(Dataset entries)

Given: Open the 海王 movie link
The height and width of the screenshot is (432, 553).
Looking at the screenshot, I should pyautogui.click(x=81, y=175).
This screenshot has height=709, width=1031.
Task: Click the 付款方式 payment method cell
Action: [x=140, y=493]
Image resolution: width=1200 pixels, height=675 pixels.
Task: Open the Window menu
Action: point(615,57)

◆ Exercise: Give back each line above precisely as it stands.

◆ Written solution:
Given: Open the 海王 movie link
The height and width of the screenshot is (432, 553).
Looking at the screenshot, I should pyautogui.click(x=81, y=175).
This screenshot has height=709, width=1031.
Task: Click the 付款方式 payment method cell
Action: [x=140, y=493]
Image resolution: width=1200 pixels, height=675 pixels.
Task: Open the Window menu
Action: point(615,57)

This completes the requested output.